From the start, it’s clear that the “The Oldest Living Cater Waiter” at the Gateway Theatre — a one-person tour de force written and performed by Michael Patrick Gaffney — is going to be good.
Gaffney is a quintuple threat. He acts, sings, dances, writes and caters in the tight, 75-minute pastiche presented by 42nd Street Moon and directed with finesse by Ken Sonkin.
Gaffney tells of pursuing his passion in theater, combined with the reality of having to serve others — literally. He performs on stages and in banquet halls to make ends meet and embodies various characters, voices and athletic high jinks as he presents his life in three courses.
Wearing black attire with “event staff” emblazoned on his back, he comes onstage, where there’s an elegantly set round table.
He exits and returns as an older waiter, barely able to do the tasks required, but so willing. Riding a motorized seated scooter, he circles the table, adding items; as it becomes increasingly festooned, the iconic “Sabre Dance” from Khachaturian’s ballet “Gayane” plays, to hilarious effect.
With images projected upstage (video and sound design also by Sonkin), he muses of being raised in Oklahoma, finding solace in Billie Sue Thompson, his eighth grade drama teacher, who introduced him to theater history and the importance of deification to the craft. He gets her stance perfectly and does her Texas twang flawlessly.
He moves to California, where his odd jobs include performing in costumes at kid’s birthday parties — also hilarious.
Next, he takes orders from diners as a 1940s Warner Bros. gum-chewing waiter, replete with diner-speak, where an order of “fruit cup on the side” becomes “Liberace in the Alley.”
His telling of The Potato Skin Incident of 1993, in which he portrays three women ordering lunch, is side-splitting.
He moves to San Francisco, eventually acting in a play, and to his delight, obtaining his Actors’ Equity card.
Working as a cater-waiter at elegant parties — more glamorous and easier than restaurant jobs — he loves wearing a tuxedo and learning the fine art of service.

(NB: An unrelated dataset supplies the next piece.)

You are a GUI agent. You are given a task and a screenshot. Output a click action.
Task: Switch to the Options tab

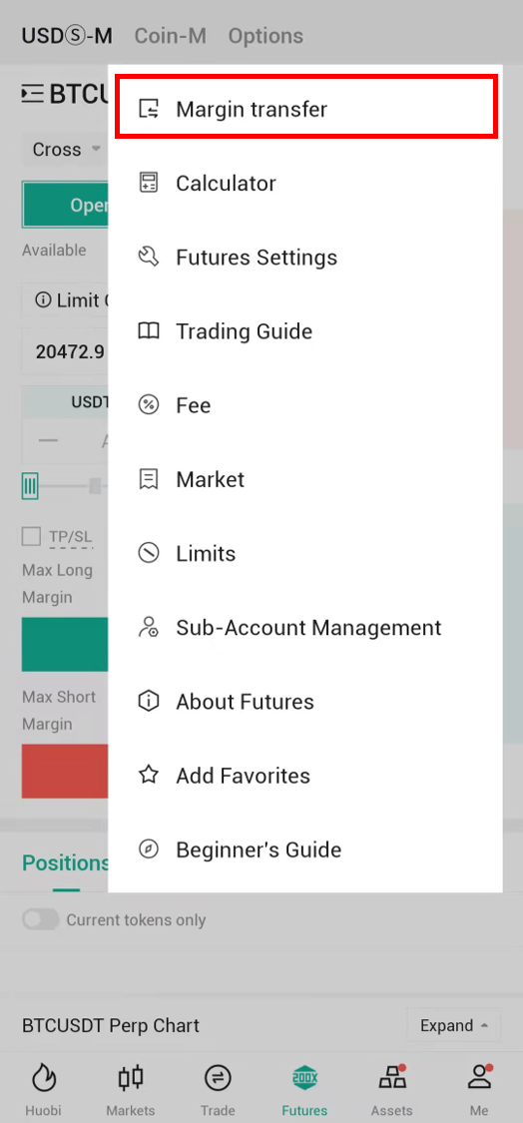tap(265, 35)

His description of guests’ excessive alcohol consumption at parties, with more than 20 slang terms for being “plastered,” is priceless.

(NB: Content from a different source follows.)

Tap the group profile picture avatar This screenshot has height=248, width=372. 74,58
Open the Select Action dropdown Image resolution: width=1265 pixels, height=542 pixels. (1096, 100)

As a slide showing a main course appears on screen (what is “leek and eggplant nage”?), he returns in a top hat and goes into a lightning-service routine (remininscent of the Waiters’ Gallop in “Hello, Dolly!”) to the frenetic “Sing, Sing, Sing.” With the agility and athletic prowess of Buster Keaton, he spins plates, juggles dinner rolls and swings on a chandelier in homage to Douglas Fairbanks.
In a story about waiting on difficult 1 percenters, including a certain female romance novelist, at a party in Montecito, he starts off calm, then snaps; it’s part mad scene in “Lucia di Lammermoor” and part Marx Brothers.

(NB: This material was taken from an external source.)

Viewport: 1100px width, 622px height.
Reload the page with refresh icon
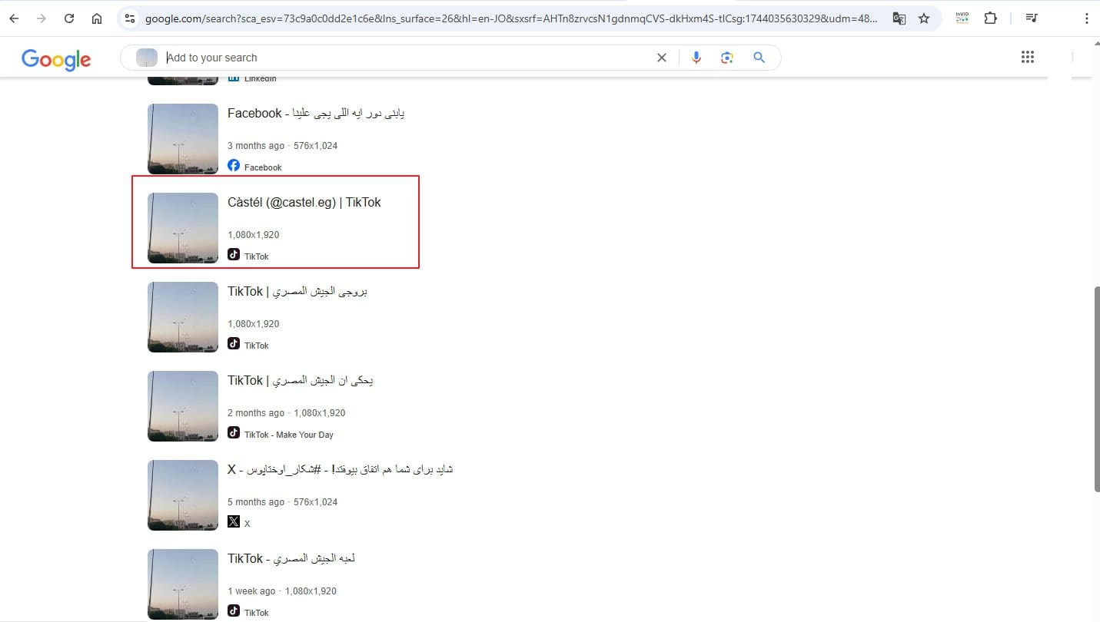[69, 18]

He shares his work’s down sides — aching feet, back and wrists and popping “catering candy” (Advil) just to maintain — and tells his therapist about having both an actor’s and waiter’s nightmare of not doing well in either profession.
A joy from beginning to end, “The Oldest Living Cater Waiter” is orginal, well-served and easy to digest. If there were Michelin stars for theater, it would get three.
The Oldest Living Cater Waiter
Presented by 42 Street Moon
Where: Gateway Theatre, 215 Jackson St., S.F.